WYBRANY FRAGMENT
-----

Kolejny rok minął i wracamy do Szokujących Prognoz dla Energetyki (na wzór Saxo Banku) tym razem na 2020.
To już chyba tradycja – trzeba odpowiedzieć na „szokujące prognozy” … Jest grudzień i jak zwykle tradycyjnie w grudniu Saxo Bank podaje swoje – szokujące prognozy na kolejny rok. Ten duński bank już od kilku lat pokazuje listę zdarzeń ekonomicznych, nie tylko szokujących, nie tylko mogących wywołać popłoch lub trzęsienie ziemi na rynkach finansowych i nie tylko mało prawdopodobnych, ale przede wszystkim pokazujących pewne ukryte i pozornie niewidoczne trendy i zagrożenia – w poprzednim roku Saxo Bank mówił (na 2019) m.in. o kupnie Tesli przez Apple, recesji w Niemczech, kłopotach Netflixa czy spadku funta i jego zrównaniu się z dolarem (nic się nie sprawdziło).

-----

KRÓTKIE ZADANIE 1
Przepisz wiernie z tekstu o szokujących prognozach wszystko od słów „Kolejny rok minął” aż po słowa „się nie sprawdziło).”, łącznie z nimi.
Tekst o szokujących prognozach i rekordy są od siebie niezależne.

-----

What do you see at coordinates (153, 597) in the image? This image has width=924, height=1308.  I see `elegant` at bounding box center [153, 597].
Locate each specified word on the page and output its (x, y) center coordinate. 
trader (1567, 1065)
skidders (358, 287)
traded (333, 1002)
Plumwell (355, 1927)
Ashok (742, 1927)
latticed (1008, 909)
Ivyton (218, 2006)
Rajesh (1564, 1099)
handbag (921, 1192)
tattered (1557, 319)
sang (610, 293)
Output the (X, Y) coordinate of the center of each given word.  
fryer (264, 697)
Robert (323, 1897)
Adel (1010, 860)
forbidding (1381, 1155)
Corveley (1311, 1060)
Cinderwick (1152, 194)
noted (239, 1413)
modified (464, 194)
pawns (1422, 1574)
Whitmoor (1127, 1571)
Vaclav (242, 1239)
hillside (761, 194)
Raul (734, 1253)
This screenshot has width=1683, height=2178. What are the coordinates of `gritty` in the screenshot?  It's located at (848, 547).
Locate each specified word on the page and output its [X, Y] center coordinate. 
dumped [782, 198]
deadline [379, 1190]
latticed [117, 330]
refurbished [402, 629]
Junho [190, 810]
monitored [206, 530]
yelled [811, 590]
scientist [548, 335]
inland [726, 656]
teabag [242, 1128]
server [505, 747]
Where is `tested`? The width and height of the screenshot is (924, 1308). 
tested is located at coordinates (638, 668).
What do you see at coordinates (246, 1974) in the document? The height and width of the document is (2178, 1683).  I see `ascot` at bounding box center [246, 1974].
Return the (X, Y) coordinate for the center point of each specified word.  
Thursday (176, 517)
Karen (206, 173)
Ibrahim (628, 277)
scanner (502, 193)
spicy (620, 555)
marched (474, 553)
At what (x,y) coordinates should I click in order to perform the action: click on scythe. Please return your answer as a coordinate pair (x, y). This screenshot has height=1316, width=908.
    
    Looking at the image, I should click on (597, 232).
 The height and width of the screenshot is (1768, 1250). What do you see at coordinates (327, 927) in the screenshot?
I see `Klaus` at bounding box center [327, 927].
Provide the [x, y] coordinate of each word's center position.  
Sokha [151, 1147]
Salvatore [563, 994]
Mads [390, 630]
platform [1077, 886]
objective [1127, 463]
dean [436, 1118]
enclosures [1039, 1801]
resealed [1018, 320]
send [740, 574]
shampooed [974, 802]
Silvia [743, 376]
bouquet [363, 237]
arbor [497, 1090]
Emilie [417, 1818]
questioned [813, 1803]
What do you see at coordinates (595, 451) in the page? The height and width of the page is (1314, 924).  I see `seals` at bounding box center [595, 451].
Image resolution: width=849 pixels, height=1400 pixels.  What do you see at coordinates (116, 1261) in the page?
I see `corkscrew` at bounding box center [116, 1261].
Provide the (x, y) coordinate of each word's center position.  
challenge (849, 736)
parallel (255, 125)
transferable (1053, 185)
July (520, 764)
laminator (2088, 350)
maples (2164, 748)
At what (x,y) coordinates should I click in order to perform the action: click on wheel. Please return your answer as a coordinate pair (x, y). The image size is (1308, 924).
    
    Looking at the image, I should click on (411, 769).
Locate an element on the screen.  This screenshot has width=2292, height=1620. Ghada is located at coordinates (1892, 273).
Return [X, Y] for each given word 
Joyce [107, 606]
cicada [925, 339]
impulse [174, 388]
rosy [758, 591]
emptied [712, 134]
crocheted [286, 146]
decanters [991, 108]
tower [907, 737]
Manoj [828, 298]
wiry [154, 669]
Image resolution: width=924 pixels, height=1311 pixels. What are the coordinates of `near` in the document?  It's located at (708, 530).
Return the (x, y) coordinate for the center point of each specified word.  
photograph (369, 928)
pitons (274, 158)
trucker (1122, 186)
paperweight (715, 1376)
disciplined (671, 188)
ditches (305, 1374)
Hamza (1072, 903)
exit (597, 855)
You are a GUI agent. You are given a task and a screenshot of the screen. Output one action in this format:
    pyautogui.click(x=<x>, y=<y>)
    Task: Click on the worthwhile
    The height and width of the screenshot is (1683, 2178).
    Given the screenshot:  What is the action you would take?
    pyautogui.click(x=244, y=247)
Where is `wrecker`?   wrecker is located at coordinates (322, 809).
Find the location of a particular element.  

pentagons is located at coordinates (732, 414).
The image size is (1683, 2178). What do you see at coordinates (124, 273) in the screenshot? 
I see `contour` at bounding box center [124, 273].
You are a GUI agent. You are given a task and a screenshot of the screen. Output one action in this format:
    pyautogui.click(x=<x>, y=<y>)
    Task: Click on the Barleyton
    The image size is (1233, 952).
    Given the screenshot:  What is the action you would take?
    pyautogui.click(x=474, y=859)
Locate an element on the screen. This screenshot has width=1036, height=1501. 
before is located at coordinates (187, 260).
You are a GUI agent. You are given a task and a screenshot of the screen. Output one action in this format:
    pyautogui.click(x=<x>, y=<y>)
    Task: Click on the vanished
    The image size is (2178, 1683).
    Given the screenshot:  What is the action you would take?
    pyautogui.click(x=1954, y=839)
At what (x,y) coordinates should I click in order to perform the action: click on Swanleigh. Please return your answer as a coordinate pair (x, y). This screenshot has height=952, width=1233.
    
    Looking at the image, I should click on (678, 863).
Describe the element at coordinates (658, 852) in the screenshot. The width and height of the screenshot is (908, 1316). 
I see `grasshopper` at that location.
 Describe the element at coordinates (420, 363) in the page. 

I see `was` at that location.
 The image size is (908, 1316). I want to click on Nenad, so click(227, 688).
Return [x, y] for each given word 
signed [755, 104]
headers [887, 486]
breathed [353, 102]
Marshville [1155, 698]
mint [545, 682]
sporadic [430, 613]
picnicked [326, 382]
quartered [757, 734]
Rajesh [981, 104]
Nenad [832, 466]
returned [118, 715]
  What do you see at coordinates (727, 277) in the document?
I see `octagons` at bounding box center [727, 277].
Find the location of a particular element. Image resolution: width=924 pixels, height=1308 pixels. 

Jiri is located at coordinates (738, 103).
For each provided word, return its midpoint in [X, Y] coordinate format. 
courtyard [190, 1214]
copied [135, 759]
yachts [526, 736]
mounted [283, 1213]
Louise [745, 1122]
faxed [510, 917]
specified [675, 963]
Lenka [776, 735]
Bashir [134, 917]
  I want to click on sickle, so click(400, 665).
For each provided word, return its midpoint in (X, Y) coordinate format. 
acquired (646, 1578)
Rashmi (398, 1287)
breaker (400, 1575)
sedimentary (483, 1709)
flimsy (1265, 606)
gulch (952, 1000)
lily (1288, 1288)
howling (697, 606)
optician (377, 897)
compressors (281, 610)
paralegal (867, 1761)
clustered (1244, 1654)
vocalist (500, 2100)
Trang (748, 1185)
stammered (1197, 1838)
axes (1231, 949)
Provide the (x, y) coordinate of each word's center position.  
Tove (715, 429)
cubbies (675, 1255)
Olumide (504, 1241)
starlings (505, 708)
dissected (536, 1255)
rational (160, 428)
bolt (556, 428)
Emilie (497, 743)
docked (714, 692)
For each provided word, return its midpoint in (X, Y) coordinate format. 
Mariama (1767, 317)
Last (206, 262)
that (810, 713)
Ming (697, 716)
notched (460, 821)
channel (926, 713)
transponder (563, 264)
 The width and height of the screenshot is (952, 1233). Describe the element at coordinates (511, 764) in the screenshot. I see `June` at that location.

-----

KRÓTKIE ZADANIE 2
W rekordach, od ich początku aż do wiersza zawierającego „marched (474, 553)” włącznie, zamień „handbag” na „backpack”, resztę pozostawiając bez zmian. Podaj wyłącznie te wiersze.

POPRAWNA ODPOWIEDŹ 1
Kolejny rok minął i wracamy do Szokujących Prognoz dla Energetyki (na wzór Saxo Banku) tym razem na 2020.
To już chyba tradycja – trzeba odpowiedzieć na „szokujące prognozy” … Jest grudzień i jak zwykle tradycyjnie w grudniu Saxo Bank podaje swoje – szokujące prognozy na kolejny rok. Ten duński bank już od kilku lat pokazuje listę zdarzeń ekonomicznych, nie tylko szokujących, nie tylko mogących wywołać popłoch lub trzęsienie ziemi na rynkach finansowych i nie tylko mało prawdopodobnych, ale przede wszystkim pokazujących pewne ukryte i pozornie niewidoczne trendy i zagrożenia – w poprzednim roku Saxo Bank mówił (na 2019) m.in. o kupnie Tesli przez Apple, recesji w Niemczech, kłopotach Netflixa czy spadku funta i jego zrównaniu się z dolarem (nic się nie sprawdziło).

POPRAWNA ODPOWIEDŹ 2
What do you see at coordinates (153, 597) in the image? This image has width=924, height=1308.  I see `elegant` at bounding box center [153, 597].
Locate each specified word on the page and output its (x, y) center coordinate. 
trader (1567, 1065)
skidders (358, 287)
traded (333, 1002)
Plumwell (355, 1927)
Ashok (742, 1927)
latticed (1008, 909)
Ivyton (218, 2006)
Rajesh (1564, 1099)
backpack (921, 1192)
tattered (1557, 319)
sang (610, 293)
Output the (X, Y) coordinate of the center of each given word.  
fryer (264, 697)
Robert (323, 1897)
Adel (1010, 860)
forbidding (1381, 1155)
Corveley (1311, 1060)
Cinderwick (1152, 194)
noted (239, 1413)
modified (464, 194)
pawns (1422, 1574)
Whitmoor (1127, 1571)
Vaclav (242, 1239)
hillside (761, 194)
Raul (734, 1253)
This screenshot has width=1683, height=2178. What are the coordinates of `gritty` in the screenshot?  It's located at (848, 547).
Locate each specified word on the page and output its [X, Y] center coordinate. 
dumped [782, 198]
deadline [379, 1190]
latticed [117, 330]
refurbished [402, 629]
Junho [190, 810]
monitored [206, 530]
yelled [811, 590]
scientist [548, 335]
inland [726, 656]
teabag [242, 1128]
server [505, 747]
Where is `tested`? The width and height of the screenshot is (924, 1308). 
tested is located at coordinates (638, 668).
What do you see at coordinates (246, 1974) in the document? The height and width of the document is (2178, 1683).  I see `ascot` at bounding box center [246, 1974].
Return the (X, Y) coordinate for the center point of each specified word.  
Thursday (176, 517)
Karen (206, 173)
Ibrahim (628, 277)
scanner (502, 193)
spicy (620, 555)
marched (474, 553)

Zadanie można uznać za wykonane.